The district announced last week that all students at some schools could return to school as early as Jan. 25 if community spread of COVID-19 continues to slow. KPBSD Communications Director Pegge Erkeneff said that decision won’t be made until Friday.
School risk levels are generally indicated by a region’s 14-day COVID-19 case count, however, the district and its Medical Advisory Team, which includes a mental health professional, also analyze seven-day positivity trends, consult with medical providers and public health, and review their school decision matrix in determining how to bring students back for on-site learning.
The 14-day case count for the eastern peninsula, which includes Moose Pass School, Seward Elementary School, Seward Middle School and Seward High School, dropped to seven cases on Tuesday.

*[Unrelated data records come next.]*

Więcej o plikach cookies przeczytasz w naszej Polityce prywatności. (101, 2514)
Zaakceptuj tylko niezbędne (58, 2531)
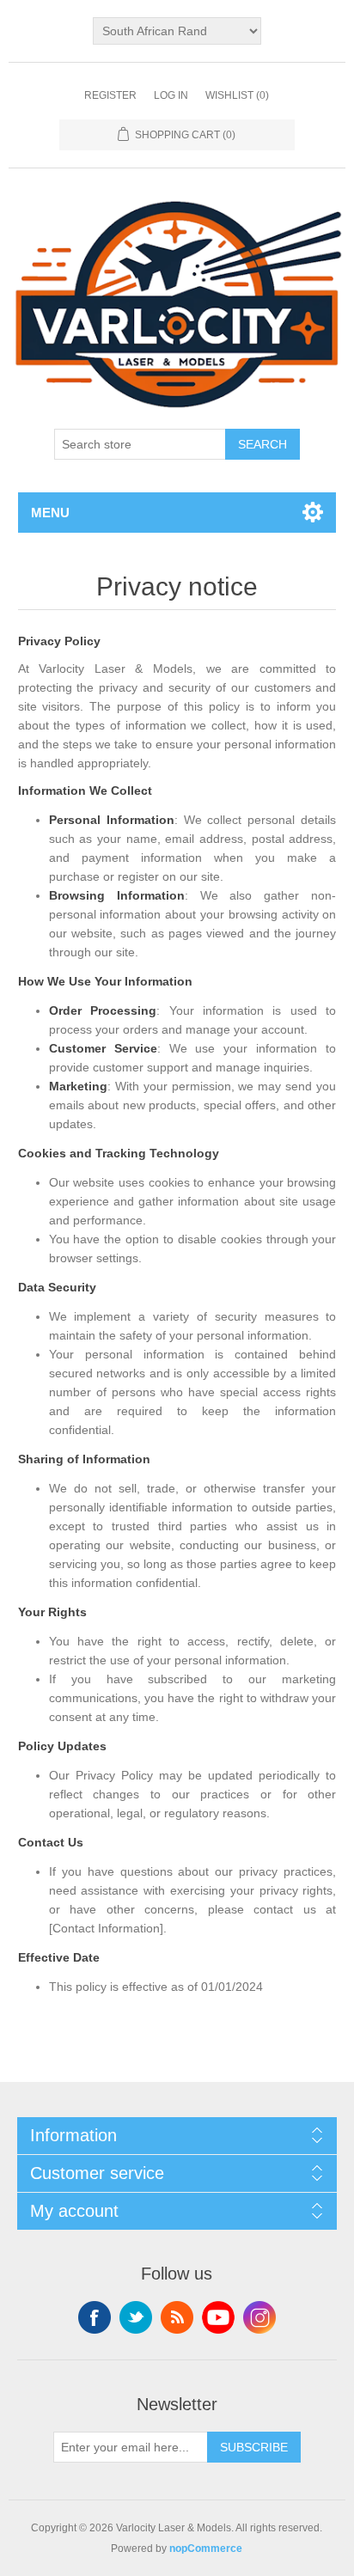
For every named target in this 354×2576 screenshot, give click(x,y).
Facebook (94, 2317)
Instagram (259, 2317)
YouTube (218, 2317)
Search (262, 444)
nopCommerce (205, 2548)
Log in (171, 95)
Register (110, 95)
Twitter (135, 2317)
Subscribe (254, 2447)
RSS (177, 2317)
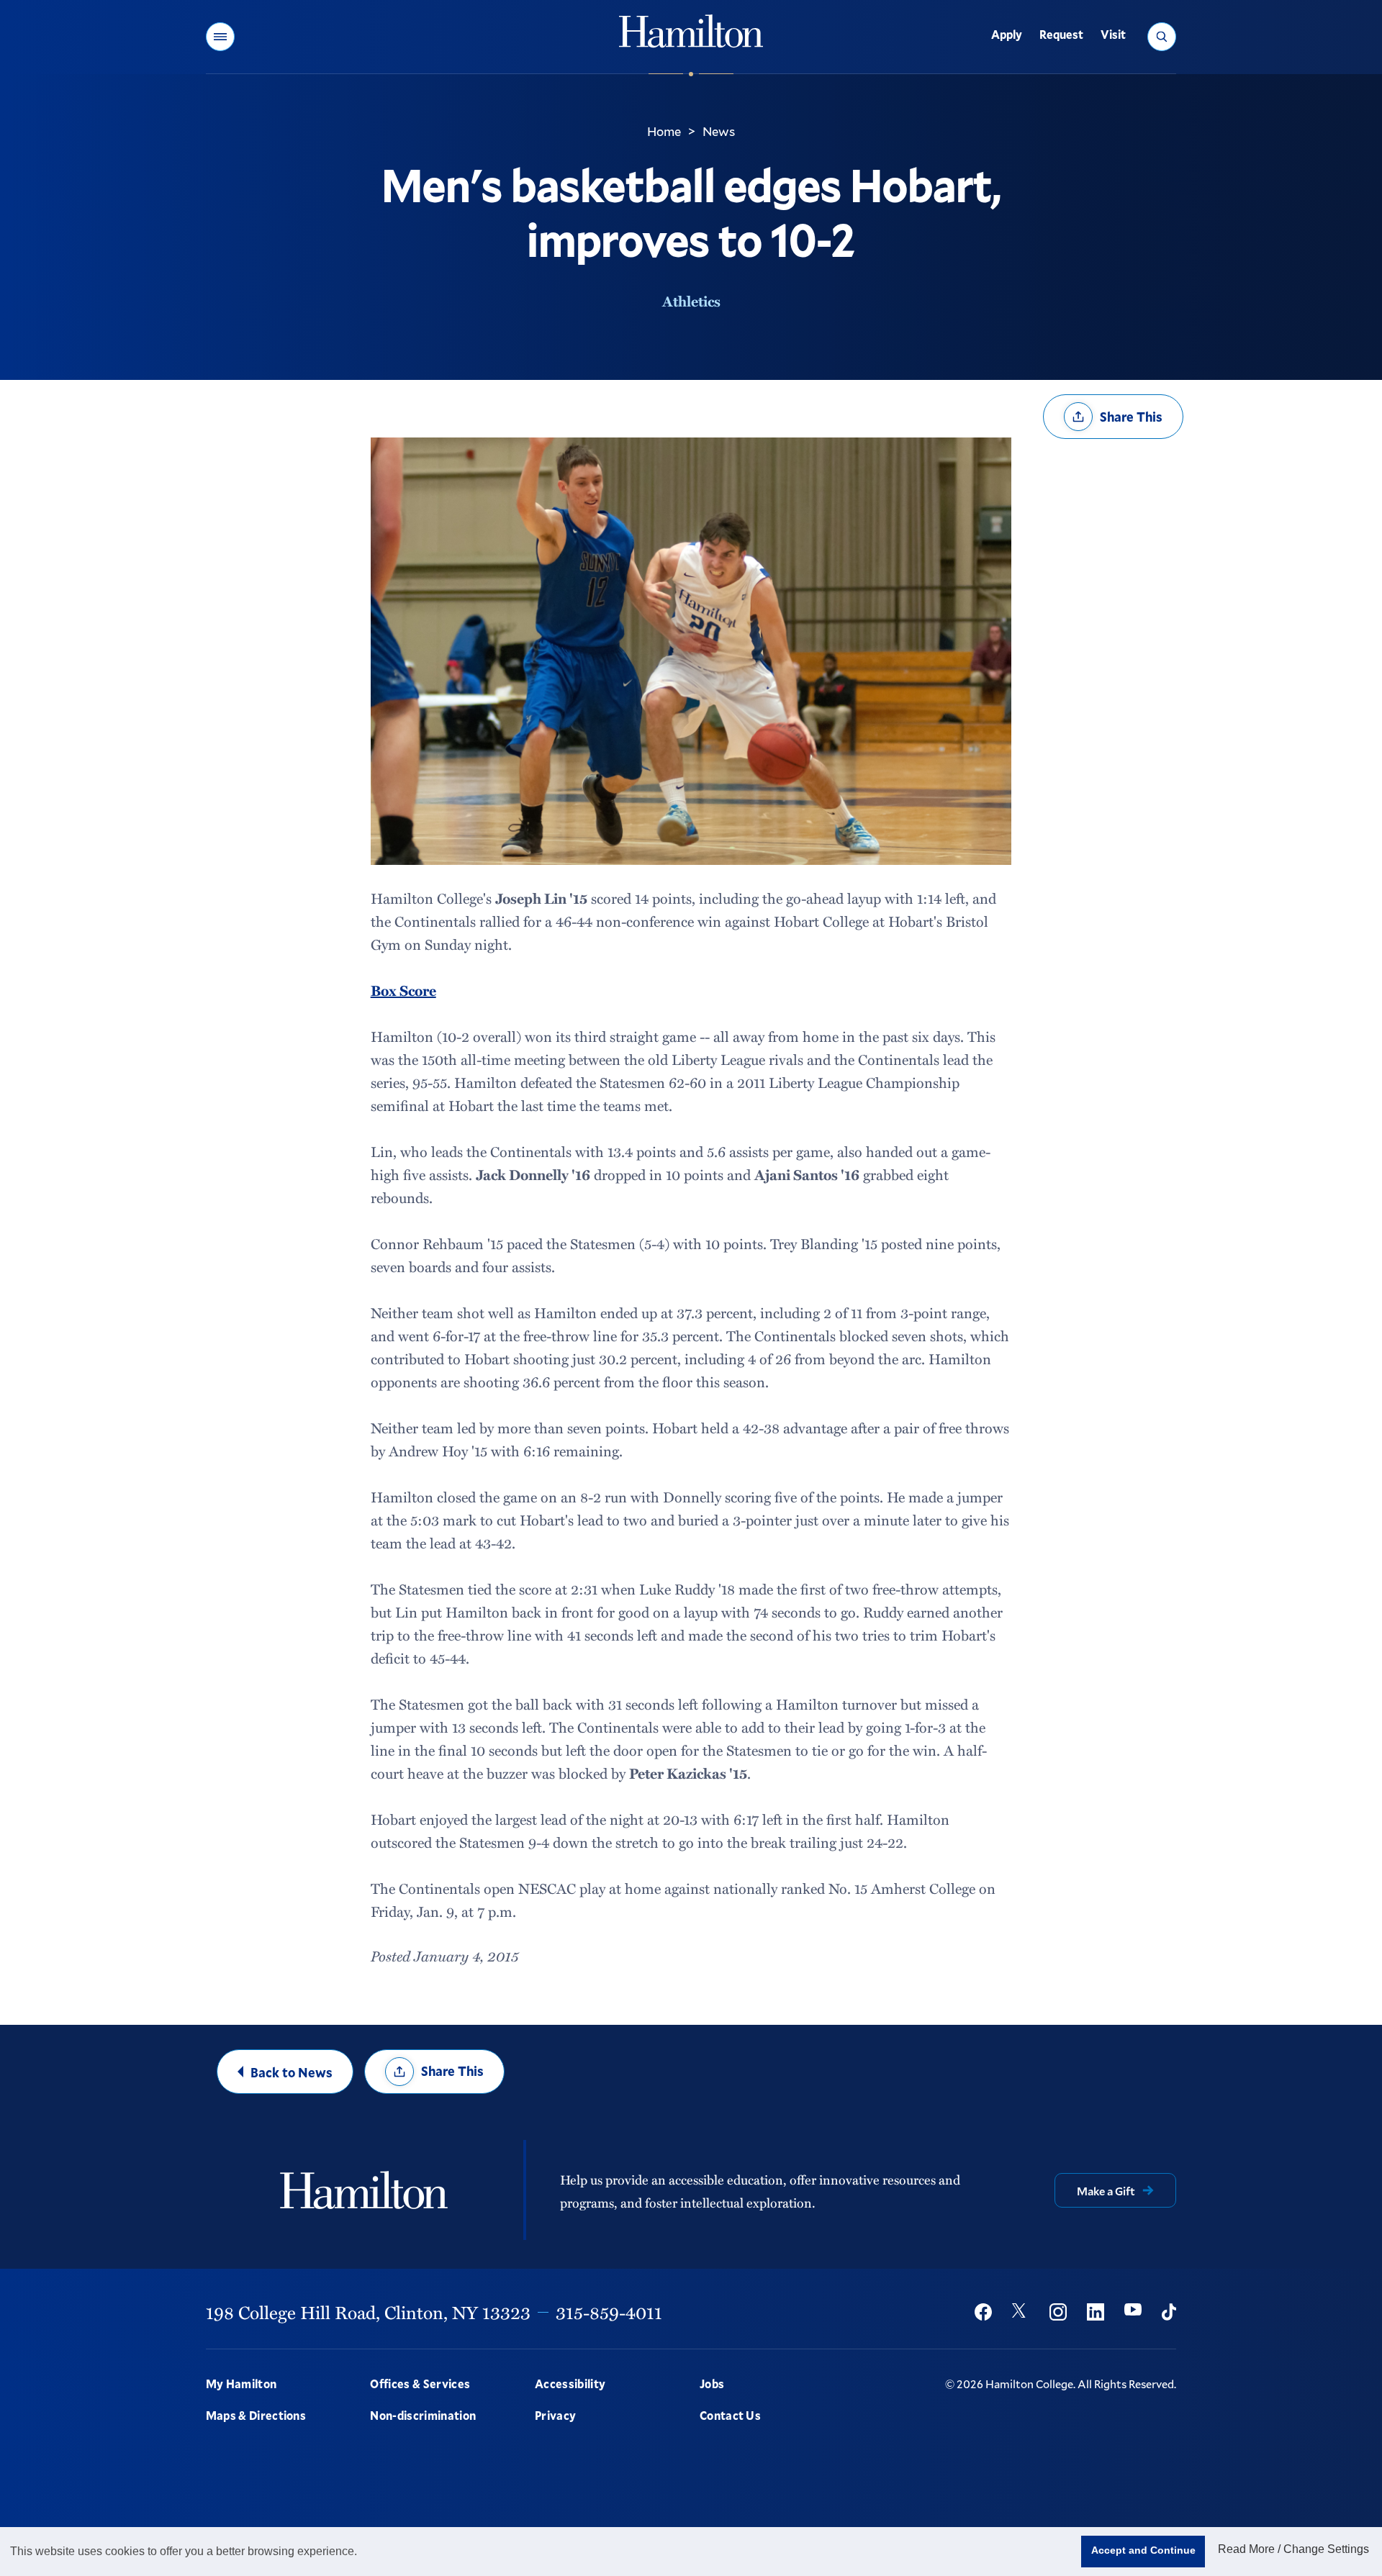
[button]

The region is considered high risk when eight or more cases have been reported in the last 14 days.
Erkeneff said the district does not plan to hover back and forth between risk levels, but rather to declare regions solidly in one risk level or another after all state data points have been analyzed, such as positivity trends.
“What we don’t want to do is return all students to on-site classes too soon, when there’s actually a more positive case trend occurring, and then needing to respond to that,” Erkeneff said, adding that that is not currently what is happening.
When a school or region shifts to medium risk, all students will be allowed to return to on-site learning every day with enhanced COVID-19 mitigation protocols in place. As of Wednesday, central, southern and eastern peninsula schools were all operating at high-risk level, meaning students in grades pre-K through sixth were allowed to return to in-person learning five days a week, while students in grades seven through 12 returned on an A/B schedule.
A school will likely only move back to 100% remote learning if there is COVID-19, or exposure and a need to conduct contact tracing at a school, Erkeneff said.
“The hope is with everyone doing their part, and more vaccines available, that schools will complete this year with the on-site learning option open to everyone who chooses it,” Erkeneff said.
As of Jan. 20, the central peninsula needed to lose 72 cases from its 14-day case count in order to drop back out of high-risk level. The southern peninsula needed to lose six cases.
Operational risk levels, case incidence rates and case numbers by community are updated daily on the district’s risk levels dashboard at covid19.kpbsd.org/dashboard.